*MATERIAL SUPPLIED*
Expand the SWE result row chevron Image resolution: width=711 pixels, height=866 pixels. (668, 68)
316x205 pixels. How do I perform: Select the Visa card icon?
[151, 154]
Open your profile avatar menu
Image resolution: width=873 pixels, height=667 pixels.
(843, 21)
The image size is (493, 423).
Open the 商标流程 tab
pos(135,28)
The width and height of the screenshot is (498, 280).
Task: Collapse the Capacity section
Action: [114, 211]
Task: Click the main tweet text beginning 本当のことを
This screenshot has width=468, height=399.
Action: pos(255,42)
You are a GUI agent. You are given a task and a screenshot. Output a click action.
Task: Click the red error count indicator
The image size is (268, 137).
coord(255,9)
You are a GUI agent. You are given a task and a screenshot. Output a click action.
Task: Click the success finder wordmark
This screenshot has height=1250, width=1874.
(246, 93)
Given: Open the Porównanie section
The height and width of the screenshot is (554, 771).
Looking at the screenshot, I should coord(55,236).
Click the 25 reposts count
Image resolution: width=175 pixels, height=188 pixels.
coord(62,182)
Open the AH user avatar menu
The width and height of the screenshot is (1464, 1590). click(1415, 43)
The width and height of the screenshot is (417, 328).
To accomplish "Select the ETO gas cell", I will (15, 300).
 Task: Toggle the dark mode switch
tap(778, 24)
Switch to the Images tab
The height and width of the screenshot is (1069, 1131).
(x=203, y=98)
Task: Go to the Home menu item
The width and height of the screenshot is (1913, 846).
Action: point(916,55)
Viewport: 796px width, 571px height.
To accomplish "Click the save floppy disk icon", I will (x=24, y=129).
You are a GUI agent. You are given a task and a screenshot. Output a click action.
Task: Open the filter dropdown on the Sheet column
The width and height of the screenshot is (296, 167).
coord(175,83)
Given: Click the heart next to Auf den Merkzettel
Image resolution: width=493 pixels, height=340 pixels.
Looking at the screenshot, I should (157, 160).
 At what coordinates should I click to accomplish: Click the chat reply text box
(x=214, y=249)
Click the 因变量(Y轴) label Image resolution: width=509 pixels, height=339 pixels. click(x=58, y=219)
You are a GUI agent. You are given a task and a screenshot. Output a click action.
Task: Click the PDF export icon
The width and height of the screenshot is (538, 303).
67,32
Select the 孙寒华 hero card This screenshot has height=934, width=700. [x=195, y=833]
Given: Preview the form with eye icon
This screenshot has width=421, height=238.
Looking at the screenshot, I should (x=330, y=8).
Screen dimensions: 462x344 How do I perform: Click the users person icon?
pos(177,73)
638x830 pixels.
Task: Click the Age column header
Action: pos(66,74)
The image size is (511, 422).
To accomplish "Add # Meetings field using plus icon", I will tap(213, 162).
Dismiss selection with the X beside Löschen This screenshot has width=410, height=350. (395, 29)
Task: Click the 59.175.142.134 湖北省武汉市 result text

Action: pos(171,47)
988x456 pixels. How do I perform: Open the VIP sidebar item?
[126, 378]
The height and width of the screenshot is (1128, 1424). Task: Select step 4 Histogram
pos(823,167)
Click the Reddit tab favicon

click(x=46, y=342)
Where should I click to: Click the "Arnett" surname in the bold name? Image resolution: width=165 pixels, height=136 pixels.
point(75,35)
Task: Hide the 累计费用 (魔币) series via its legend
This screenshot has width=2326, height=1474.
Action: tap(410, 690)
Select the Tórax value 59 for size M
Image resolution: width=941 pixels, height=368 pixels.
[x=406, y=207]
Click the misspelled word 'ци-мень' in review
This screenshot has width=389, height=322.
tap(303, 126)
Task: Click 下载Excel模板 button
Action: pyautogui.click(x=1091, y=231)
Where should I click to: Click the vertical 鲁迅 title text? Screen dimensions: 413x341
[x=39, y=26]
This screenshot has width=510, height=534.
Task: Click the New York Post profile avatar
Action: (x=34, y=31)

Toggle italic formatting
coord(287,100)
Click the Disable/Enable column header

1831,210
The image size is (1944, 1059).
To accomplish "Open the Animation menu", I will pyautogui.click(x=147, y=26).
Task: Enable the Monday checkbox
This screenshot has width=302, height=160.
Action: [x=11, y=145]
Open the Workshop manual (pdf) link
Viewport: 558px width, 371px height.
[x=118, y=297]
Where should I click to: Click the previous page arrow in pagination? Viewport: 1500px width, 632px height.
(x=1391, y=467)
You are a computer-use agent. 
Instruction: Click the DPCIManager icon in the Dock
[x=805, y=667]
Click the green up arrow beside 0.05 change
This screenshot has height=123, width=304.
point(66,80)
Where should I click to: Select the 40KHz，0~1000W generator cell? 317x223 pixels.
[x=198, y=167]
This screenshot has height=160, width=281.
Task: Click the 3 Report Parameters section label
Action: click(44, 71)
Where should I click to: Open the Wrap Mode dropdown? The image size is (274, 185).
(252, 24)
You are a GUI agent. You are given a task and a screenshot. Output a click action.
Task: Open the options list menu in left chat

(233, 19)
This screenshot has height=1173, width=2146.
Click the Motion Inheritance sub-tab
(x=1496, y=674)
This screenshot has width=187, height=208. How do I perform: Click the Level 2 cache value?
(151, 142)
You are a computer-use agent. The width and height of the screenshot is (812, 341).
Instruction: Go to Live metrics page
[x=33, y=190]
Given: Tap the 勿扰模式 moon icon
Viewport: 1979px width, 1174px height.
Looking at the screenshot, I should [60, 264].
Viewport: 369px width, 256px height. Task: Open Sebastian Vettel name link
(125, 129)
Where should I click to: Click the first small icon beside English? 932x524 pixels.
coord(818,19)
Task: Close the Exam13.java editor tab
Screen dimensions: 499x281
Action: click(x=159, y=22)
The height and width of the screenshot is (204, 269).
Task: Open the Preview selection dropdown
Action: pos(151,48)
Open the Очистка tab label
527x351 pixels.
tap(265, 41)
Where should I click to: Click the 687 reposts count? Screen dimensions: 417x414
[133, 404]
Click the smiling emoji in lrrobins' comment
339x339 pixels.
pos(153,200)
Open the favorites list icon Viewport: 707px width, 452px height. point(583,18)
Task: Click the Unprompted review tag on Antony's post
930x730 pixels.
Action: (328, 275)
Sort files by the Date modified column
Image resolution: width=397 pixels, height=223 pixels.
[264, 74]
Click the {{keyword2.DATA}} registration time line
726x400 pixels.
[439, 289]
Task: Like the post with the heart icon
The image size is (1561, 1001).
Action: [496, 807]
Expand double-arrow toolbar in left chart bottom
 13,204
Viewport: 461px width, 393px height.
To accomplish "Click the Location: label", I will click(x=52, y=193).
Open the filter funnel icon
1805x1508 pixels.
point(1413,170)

*GIVEN PROBLEM*
Put all the records above into a numbered list, one line per entry, leaving out any blank lines.

*TASK RESPONSE*
1. Expand the SWE result row chevron Image resolution: width=711 pixels, height=866 pixels. (668, 68)
2. 316x205 pixels. How do I perform: Select the Visa card icon?
3. [151, 154]
4. Open your profile avatar menu
5. Image resolution: width=873 pixels, height=667 pixels.
6. (843, 21)
7. The image size is (493, 423).
8. Open the 商标流程 tab
9. pos(135,28)
10. The width and height of the screenshot is (498, 280).
11. Task: Collapse the Capacity section
12. Action: [114, 211]
13. Task: Click the main tweet text beginning 本当のことを
14. This screenshot has width=468, height=399.
15. Action: pos(255,42)
16. You are a GUI agent. You are given a task and a screenshot. Output a click action.
17. Task: Click the red error count indicator
18. The image size is (268, 137).
19. coord(255,9)
20. You are a GUI agent. You are given a task and a screenshot. Output a click action.
21. Task: Click the success finder wordmark
22. This screenshot has height=1250, width=1874.
23. (246, 93)
24. Given: Open the Porównanie section
25. The height and width of the screenshot is (554, 771).
26. Looking at the screenshot, I should coord(55,236).
27. Click the 25 reposts count
28. Image resolution: width=175 pixels, height=188 pixels.
29. coord(62,182)
30. Open the AH user avatar menu
31. The width and height of the screenshot is (1464, 1590). click(1415, 43)
32. The width and height of the screenshot is (417, 328).
33. To accomplish "Select the ETO gas cell", I will (15, 300).
34.  Task: Toggle the dark mode switch
35. tap(778, 24)
36. Switch to the Images tab
37. The height and width of the screenshot is (1069, 1131).
38. (x=203, y=98)
39. Task: Go to the Home menu item
40. The width and height of the screenshot is (1913, 846).
41. Action: point(916,55)
42. Viewport: 796px width, 571px height.
43. To accomplish "Click the save floppy disk icon", I will (x=24, y=129).
44. You are a GUI agent. You are given a task and a screenshot. Output a click action.
45. Task: Open the filter dropdown on the Sheet column
46. The width and height of the screenshot is (296, 167).
47. coord(175,83)
48. Given: Click the heart next to Auf den Merkzettel
49. Image resolution: width=493 pixels, height=340 pixels.
50. Looking at the screenshot, I should (157, 160).
51.  At what coordinates should I click to accomplish: Click the chat reply text box
52. (x=214, y=249)
53. Click the 因变量(Y轴) label Image resolution: width=509 pixels, height=339 pixels. click(x=58, y=219)
54. You are a GUI agent. You are given a task and a screenshot. Output a click action.
55. Task: Click the PDF export icon
56. The width and height of the screenshot is (538, 303).
57. 67,32
58. Select the 孙寒华 hero card This screenshot has height=934, width=700. [x=195, y=833]
59. Given: Preview the form with eye icon
60. This screenshot has width=421, height=238.
61. Looking at the screenshot, I should (x=330, y=8).
62. Screen dimensions: 462x344 How do I perform: Click the users person icon?
63. pos(177,73)
64. 638x830 pixels.
65. Task: Click the Age column header
66. Action: pos(66,74)
67. The image size is (511, 422).
68. To accomplish "Add # Meetings field using plus icon", I will tap(213, 162).
69. Dismiss selection with the X beside Löschen This screenshot has width=410, height=350. (395, 29)
70. Task: Click the 59.175.142.134 湖北省武汉市 result text
71. Action: pos(171,47)
72. 988x456 pixels. How do I perform: Open the VIP sidebar item?
73. [126, 378]
74. The height and width of the screenshot is (1128, 1424). Task: Select step 4 Histogram
75. pos(823,167)
76. Click the Reddit tab favicon
77. click(x=46, y=342)
78. Where should I click to: Click the "Arnett" surname in the bold name? Image resolution: width=165 pixels, height=136 pixels.
79. point(75,35)
80. Task: Hide the 累计费用 (魔币) series via its legend
81. This screenshot has width=2326, height=1474.
82. Action: tap(410, 690)
83. Select the Tórax value 59 for size M
84. Image resolution: width=941 pixels, height=368 pixels.
85. [x=406, y=207]
86. Click the misspelled word 'ци-мень' in review
87. This screenshot has width=389, height=322.
88. tap(303, 126)
89. Task: Click 下载Excel模板 button
90. Action: pyautogui.click(x=1091, y=231)
91. Where should I click to: Click the vertical 鲁迅 title text? Screen dimensions: 413x341
92. [x=39, y=26]
93. This screenshot has width=510, height=534.
94. Task: Click the New York Post profile avatar
95. Action: (x=34, y=31)
96. Toggle italic formatting
97. coord(287,100)
98. Click the Disable/Enable column header
99. 1831,210
100. The image size is (1944, 1059).
101. To accomplish "Open the Animation menu", I will pyautogui.click(x=147, y=26).
102. Task: Enable the Monday checkbox
103. This screenshot has width=302, height=160.
104. Action: [x=11, y=145]
105. Open the Workshop manual (pdf) link
106. Viewport: 558px width, 371px height.
107. [x=118, y=297]
108. Where should I click to: Click the previous page arrow in pagination? Viewport: 1500px width, 632px height.
109. (x=1391, y=467)
110. You are a computer-use agent. 
111. Instruction: Click the DPCIManager icon in the Dock
112. [x=805, y=667]
113. Click the green up arrow beside 0.05 change
114. This screenshot has height=123, width=304.
115. point(66,80)
116. Where should I click to: Select the 40KHz，0~1000W generator cell? 317x223 pixels.
117. [x=198, y=167]
118. This screenshot has height=160, width=281.
119. Task: Click the 3 Report Parameters section label
120. Action: click(44, 71)
121. Where should I click to: Open the Wrap Mode dropdown? The image size is (274, 185).
122. (252, 24)
123. You are a GUI agent. You are given a task and a screenshot. Output a click action.
124. Task: Open the options list menu in left chat
125. (233, 19)
126. This screenshot has height=1173, width=2146.
127. Click the Motion Inheritance sub-tab
128. (x=1496, y=674)
129. This screenshot has width=187, height=208. How do I perform: Click the Level 2 cache value?
130. (151, 142)
131. You are a computer-use agent. The width and height of the screenshot is (812, 341).
132. Instruction: Go to Live metrics page
133. [x=33, y=190]
134. Given: Tap the 勿扰模式 moon icon
135. Viewport: 1979px width, 1174px height.
136. Looking at the screenshot, I should [60, 264].
137. Viewport: 369px width, 256px height. Task: Open Sebastian Vettel name link
138. (125, 129)
139. Where should I click to: Click the first small icon beside English? 932x524 pixels.
140. coord(818,19)
141. Task: Close the Exam13.java editor tab
142. Screen dimensions: 499x281
143. Action: click(x=159, y=22)
144. The height and width of the screenshot is (204, 269).
145. Task: Open the Preview selection dropdown
146. Action: pos(151,48)
147. Open the Очистка tab label
148. 527x351 pixels.
149. tap(265, 41)
150. Where should I click to: Click the 687 reposts count? Screen dimensions: 417x414
151. [133, 404]
152. Click the smiling emoji in lrrobins' comment
153. 339x339 pixels.
154. pos(153,200)
155. Open the favorites list icon Viewport: 707px width, 452px height. point(583,18)
156. Task: Click the Unprompted review tag on Antony's post
157. 930x730 pixels.
158. Action: (328, 275)
159. Sort files by the Date modified column
160. Image resolution: width=397 pixels, height=223 pixels.
161. [264, 74]
162. Click the {{keyword2.DATA}} registration time line
163. 726x400 pixels.
164. [439, 289]
165. Task: Like the post with the heart icon
166. The image size is (1561, 1001).
167. Action: [496, 807]
168. Expand double-arrow toolbar in left chart bottom
169.  13,204
170. Viewport: 461px width, 393px height.
171. To accomplish "Click the Location: label", I will click(x=52, y=193).
172. Open the filter funnel icon
173. 1805x1508 pixels.
174. point(1413,170)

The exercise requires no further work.